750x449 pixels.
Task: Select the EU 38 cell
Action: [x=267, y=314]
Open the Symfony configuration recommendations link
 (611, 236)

#####

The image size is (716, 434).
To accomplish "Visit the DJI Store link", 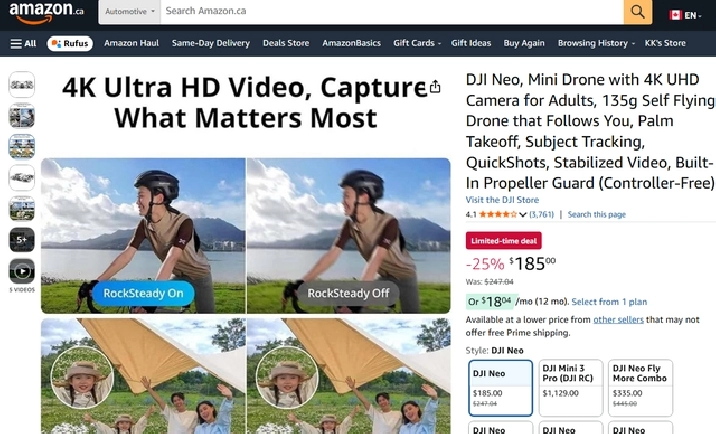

#####

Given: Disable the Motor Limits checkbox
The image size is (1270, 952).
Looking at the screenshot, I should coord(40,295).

#####

> EXERCISE REQUIREMENTS: Give again, exactly as written above, every line from the one holding "The image size is (716, 434)." to the one holding "the DJI Store", with both ends kept and the pictures left out.

> SOLUTION BELOW:
The image size is (716, 434).
To accomplish "Visit the DJI Store link", 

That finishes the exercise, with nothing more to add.